Hey Color Bees!!
It’s 5:45am on February 12th, 2024. As I drag my body from my warm bed to start my day I’m wrestling with my thoughts. After I drop the kids off at school next up is my workout. All I can think about right now is how “cold” it is outside and that I really don’t feel like exercising. My next thought is, “WHY DIDN’T ANYBODY TELL ME HOW HARD THIS WILL CONTINUE TO BE!?!”
Truly adapting to a new lifestyle that is.
How It Started
I first tried to become more active in December of 2021. Of course it was a part of my new year goals. I thought, I’d get a jump start and begin before January. I got a peloton bike and got riding! That lasted for 4 months until I was hit with some pretty terrible sciatic pain. I could not figure out what the cause of the pain was at the time and it really put a damper on things. I was doing all sorts of different stretches but it didn’t seem to help. I was honestly scared to move my body as much because I wasn’t sure what would make it worse. There were nights that I could not sleep because the pain was so horrible. That left me exhausted and with zero energy to get through my days. I saw my doctor and she offered some pain medication while I figured it out but had no real answer for the pain. I got a PT referral and I eventually discovered a herniated disc in my cervical spine through an MRI. That was the answer for some of the neck and arm pain I had experienced off and on but not the sciatic pain.
A Pit Stop
I did not get moving again until December 2022. And OF COURSE, it was a part of my new year goals again. I resolved to not quit this time because I had quit so many times before. While I was still happy to have my peloton, I felt as though I needed a super attainable workout goal that I could commit to without question. It was at that time that I made a goal to walk every day for about 20 minutes. Even if it ended up being a 10 minute walk, it was better than not moving at all. By committing to a daily walk, I noticed so much improvement in my sciatic pain. That daily walk helped me connect the dots. I was sitting down on my ass way too much and my glute muscles were weak. That combination of pressure and wear was a recipe for my sciatic pain.
Things Fall Apart
Sciatic pain was a new discomfort for me. Prior to 2020 I had never felt it before outside of pregnancy. But I also was not working from home, sitting for zooms all day while breast-feeding a baby. We all have our 2020 stories and this is a part of mine. I went from being a classroom teacher who was up walking around all the time , working on the floor with children to being on zoom primarily, which meant I was sitting. My computer and phone usage plus breast feeding with horrible posture totally wrecked my neck and made me less active with out noticing. Zoom had just become a way of life for teaching and I used the laptop a lot for my blog work.

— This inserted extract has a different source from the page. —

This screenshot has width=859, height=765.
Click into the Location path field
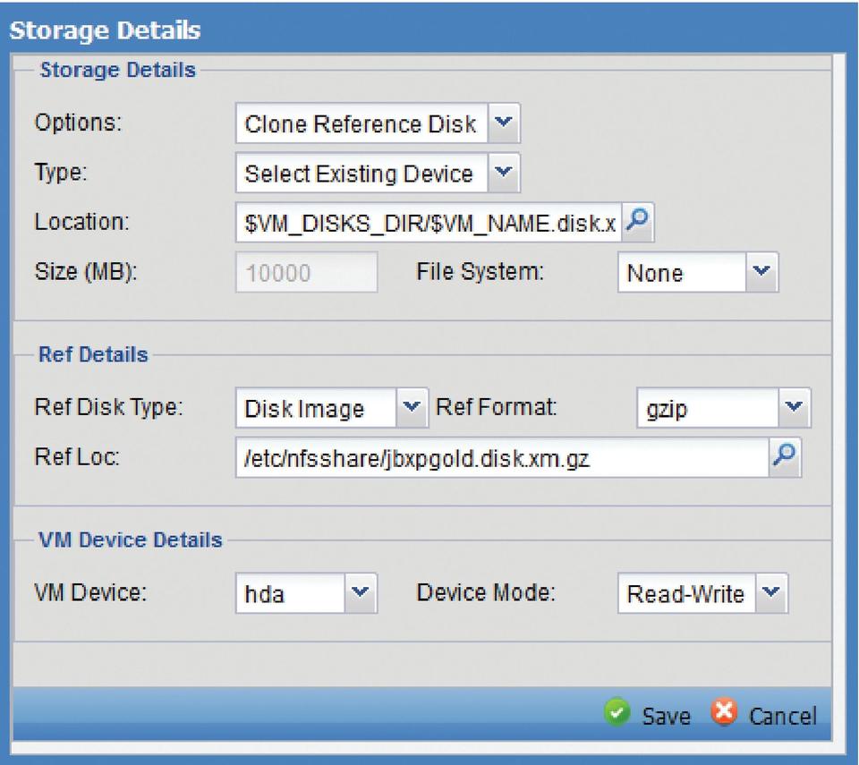point(430,224)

Basically, pain brought me to movement.
Mentally it’s harder than it is physically. I feel like no one that I have seen so far talks about how deeply hard it is to start and continue a workout routine when it is just not who you are or rather, who you’ve been. What I mean by that is that a lifestyle of movement has not always been a part of your routine. No one really taught it to me or showed me a living example of what it means to embody health and wellness. If you are like me, you are figuring it out as you get older, and your body starts to say no to things no longer can tolerate. Truthfully our bodies probably have never loved the lack of movement and poor nutrition but we are likely at a place where we’re getting signals that are revealing the discomfort.
How It’s Going
Every single day, since I’ve made that decision to be more active, I resolved not to quit yet again. It is literally a daily decision, and it has not gotten easier for me, but I have remained committed. With walking and full body strength training, so many of my aches and pains have gone away. No more lower back pain that I’ve had for years and ignored, no sciatic pain, unless I am sitting for hours and hours and hours, and now I am working to strengthen my neck and shoulder muscles to provide some relief for my neck discomfort. It continues to be a challenge, but the more and more I feel better the more I understand that I can never go back. I am just doing my best! I encourage you to also just do your best. Think about what you and your body needs to feel better and do that. Commit and recommit to it daily. It may not necessarily get easier, but you will never regret taking care of your body with regular movement.